What to produce:
Write out, word for word, every line from the one containing "Viewport: 900px width, 412px" through the end of the items, including both of those ends. Leave the pictures out of your answer.

[Entries on where items are located]
** START **

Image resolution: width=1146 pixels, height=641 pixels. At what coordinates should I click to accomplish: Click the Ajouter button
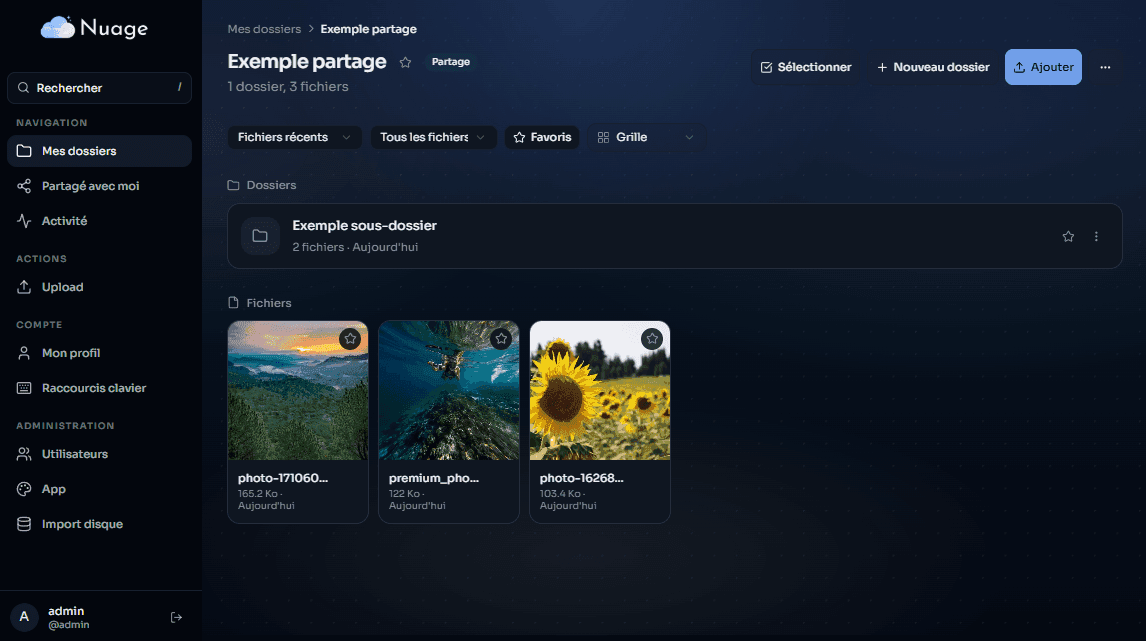coord(1042,67)
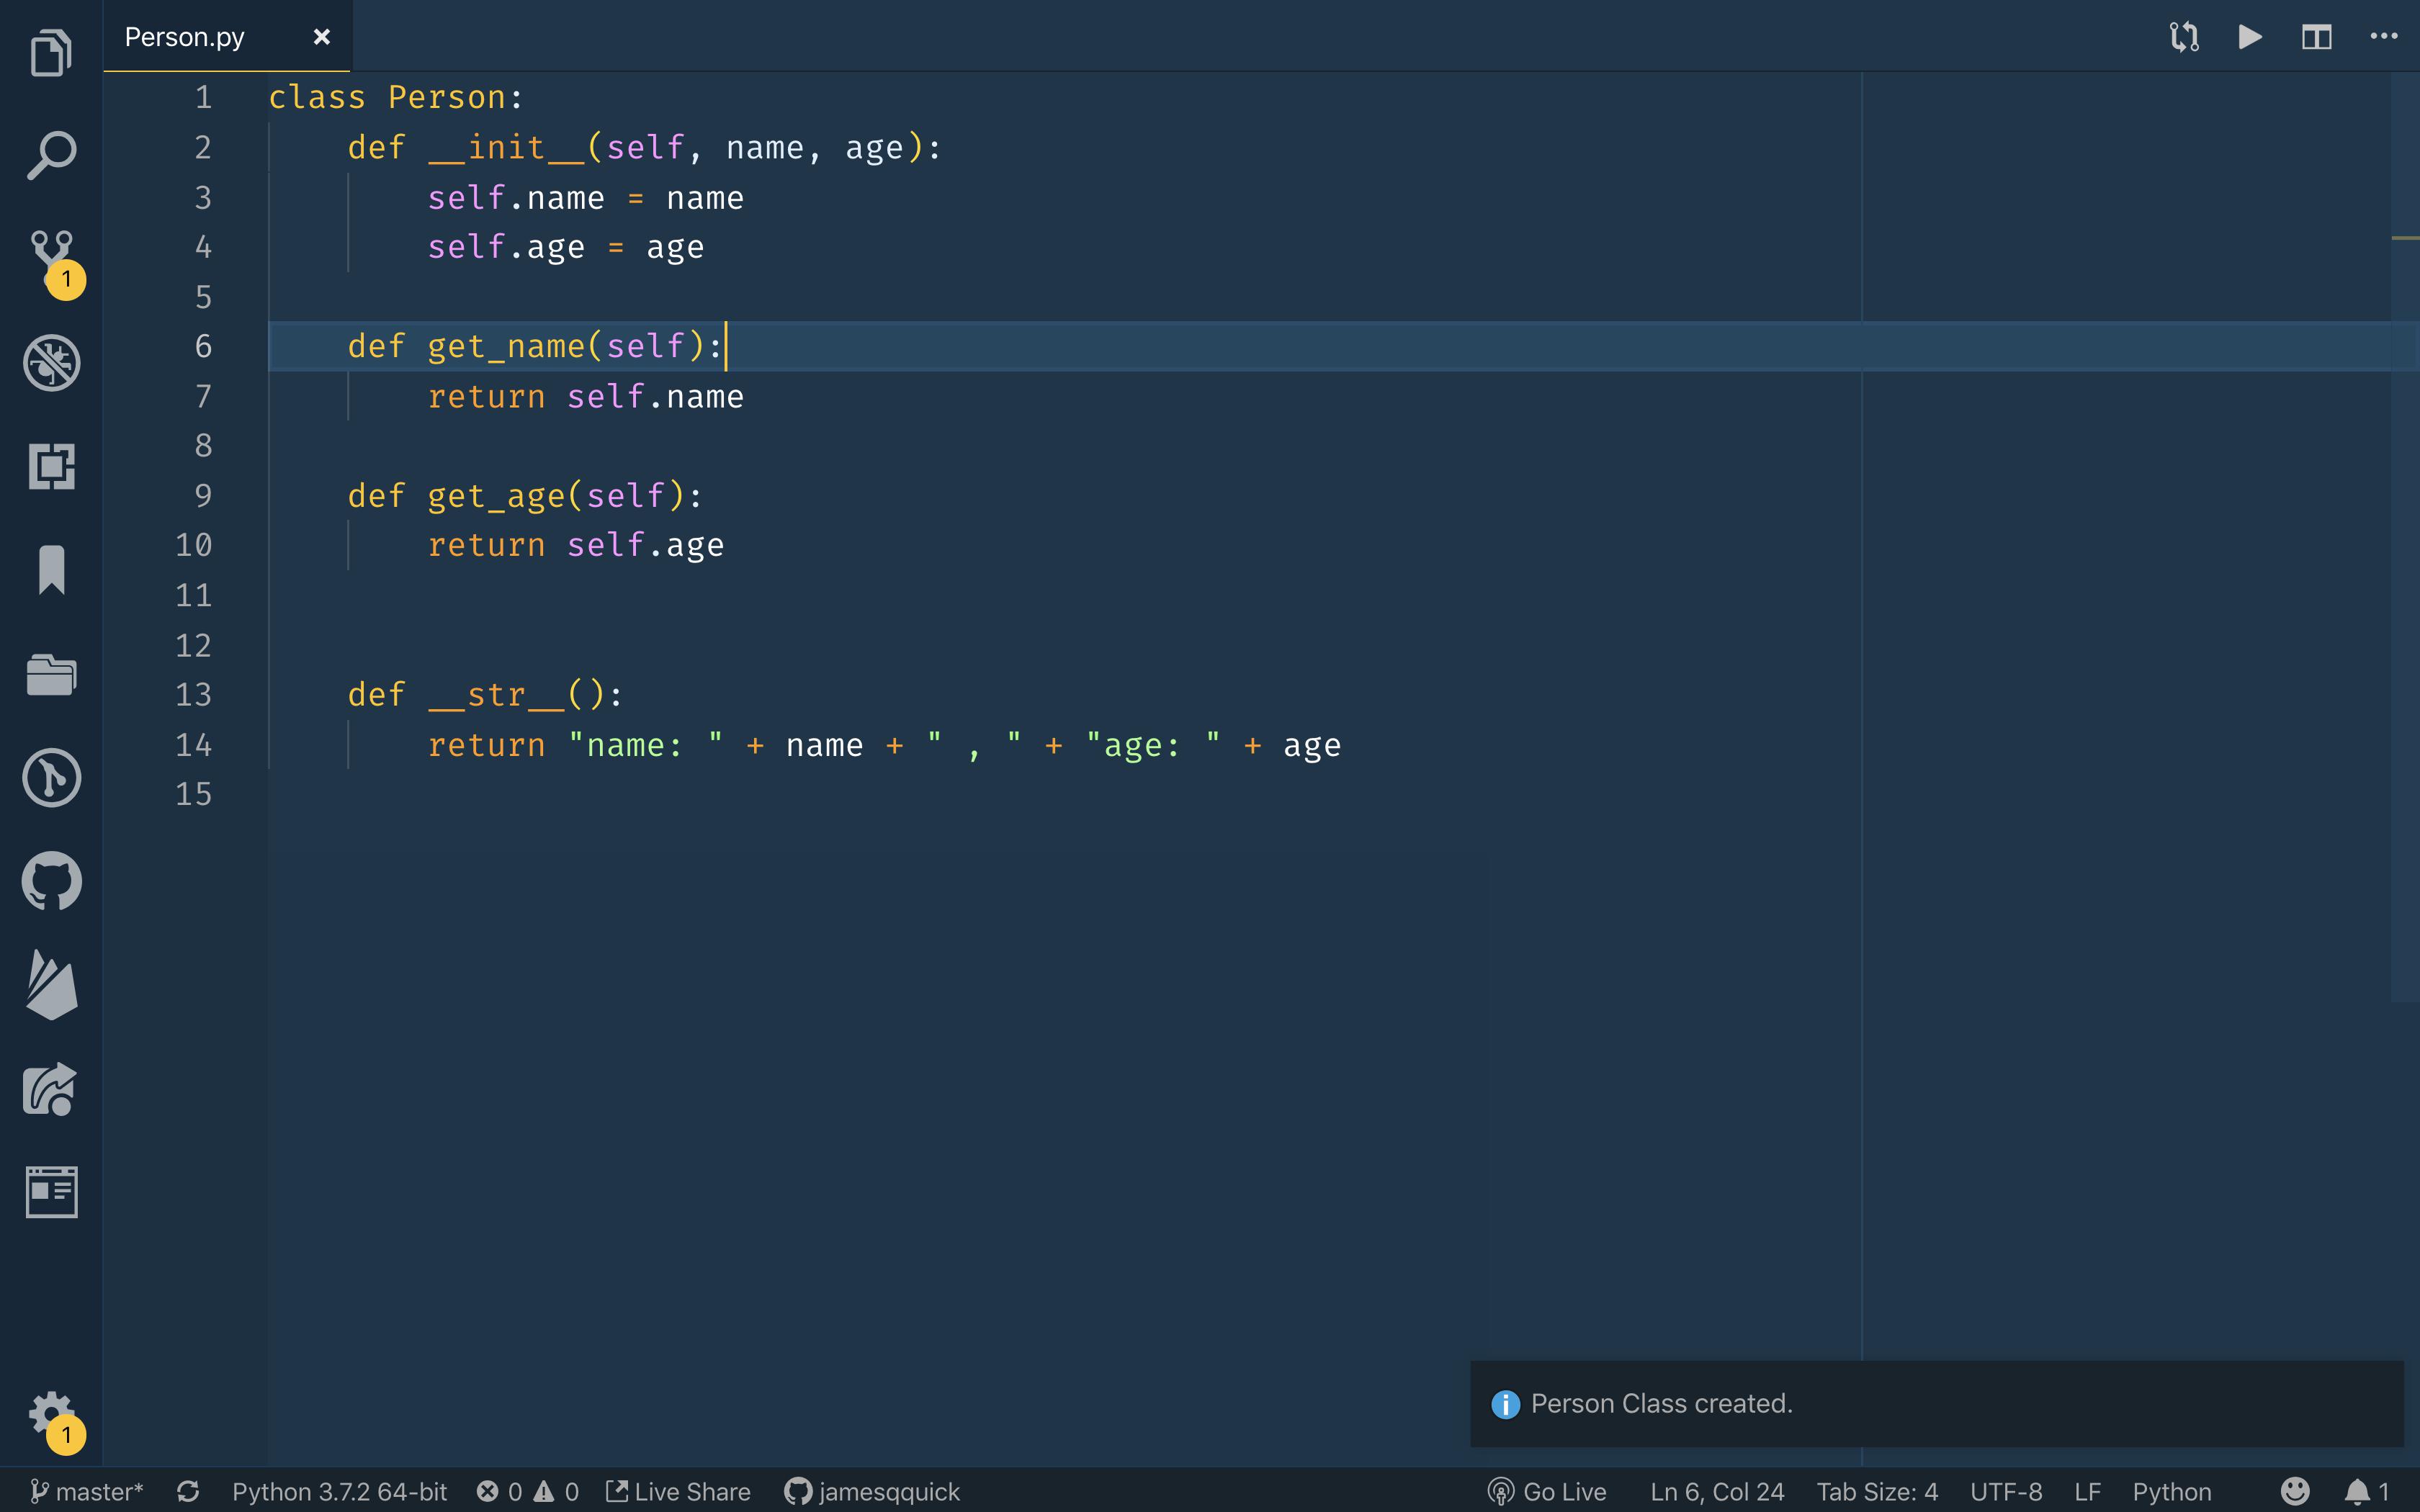Viewport: 2420px width, 1512px height.
Task: Open the Extensions view
Action: 51,466
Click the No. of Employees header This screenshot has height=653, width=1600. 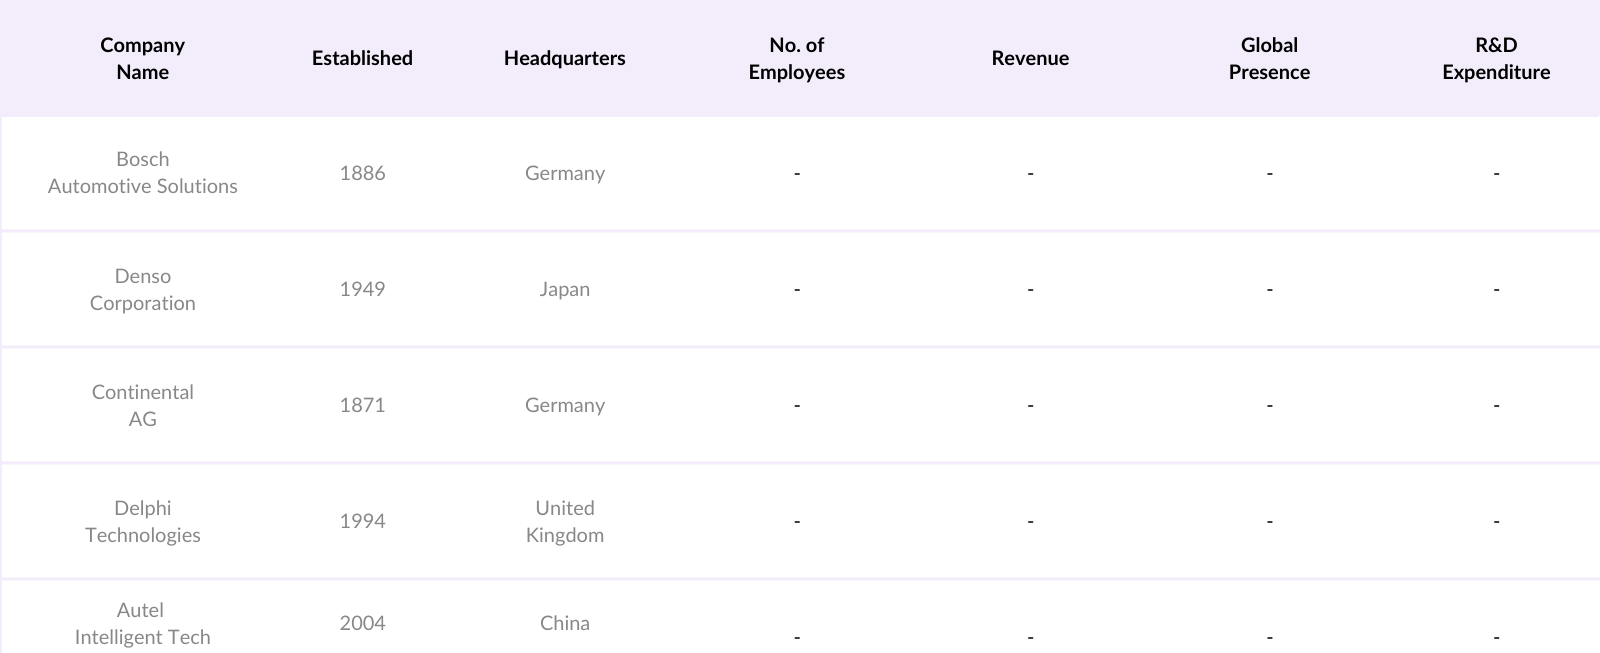point(796,58)
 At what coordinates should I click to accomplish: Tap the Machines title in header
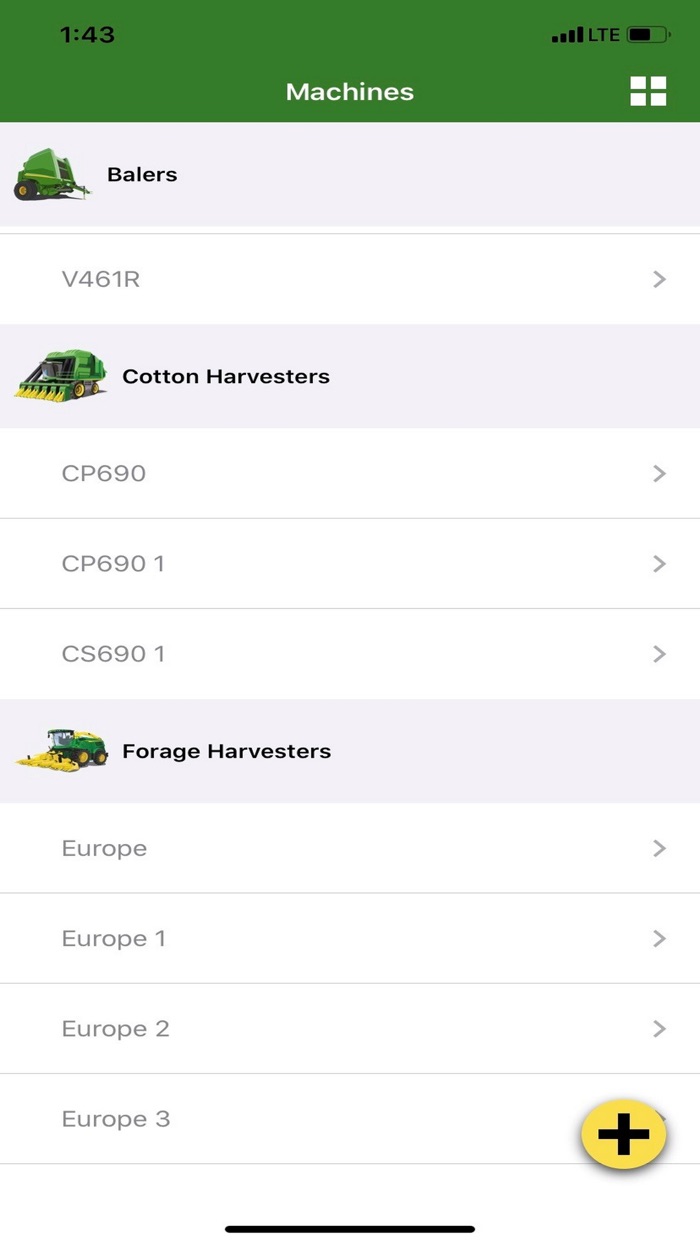tap(350, 91)
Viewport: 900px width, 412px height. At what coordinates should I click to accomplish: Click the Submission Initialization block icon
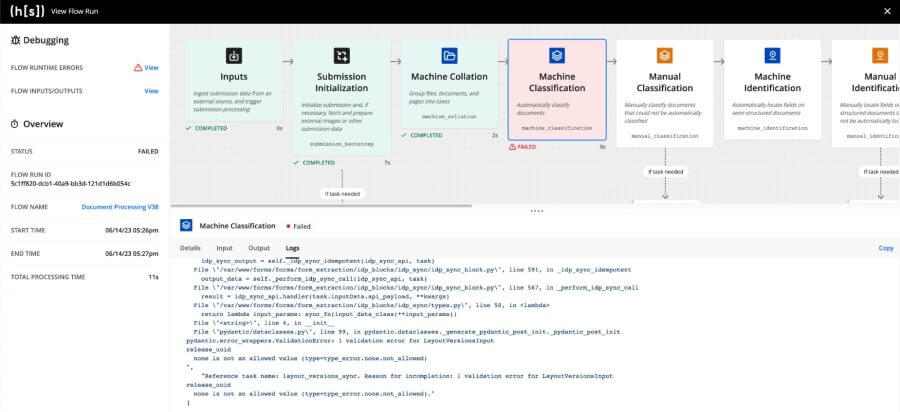(341, 56)
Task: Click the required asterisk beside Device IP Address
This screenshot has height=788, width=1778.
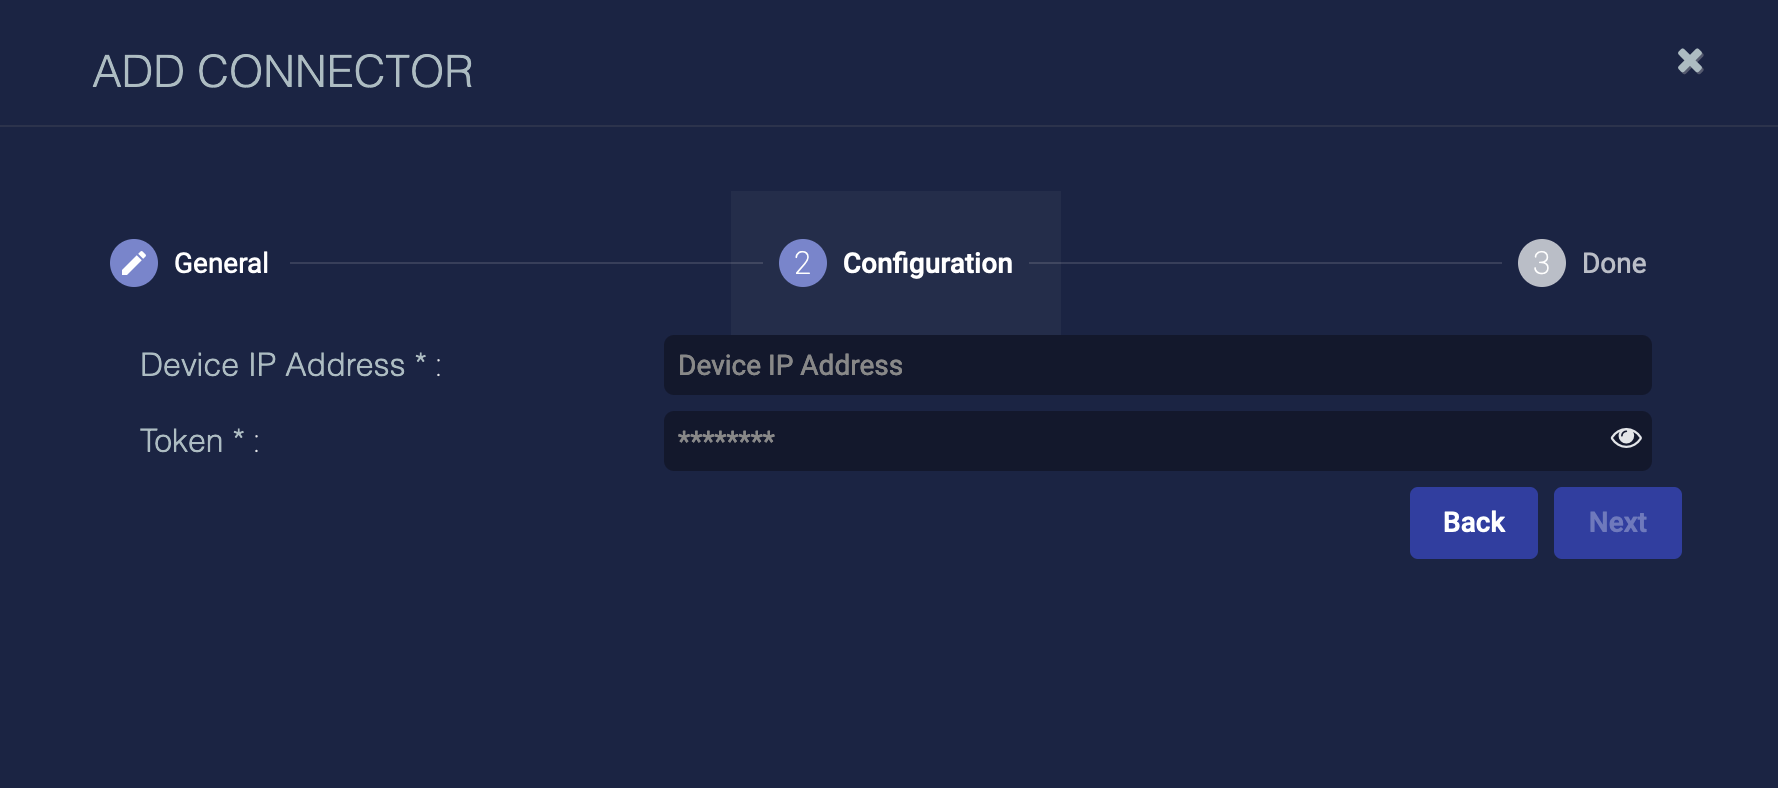Action: coord(421,360)

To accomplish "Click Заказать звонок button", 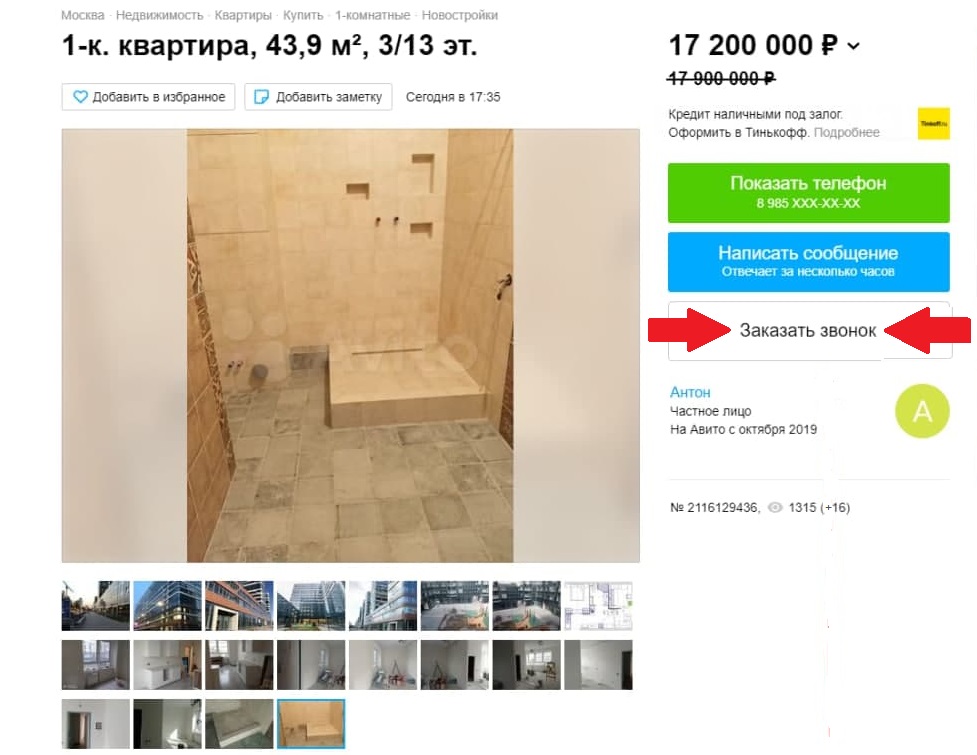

** END **

Completed exercise:
Viewport: 900px width, 412px height. At what coordinates should I click to accomplish: Click the Submission Initialization block icon
(341, 56)
Task: Click the required asterisk beside Device IP Address
This screenshot has height=788, width=1778.
Action: coord(421,360)

To accomplish "Click Заказать звонок button", 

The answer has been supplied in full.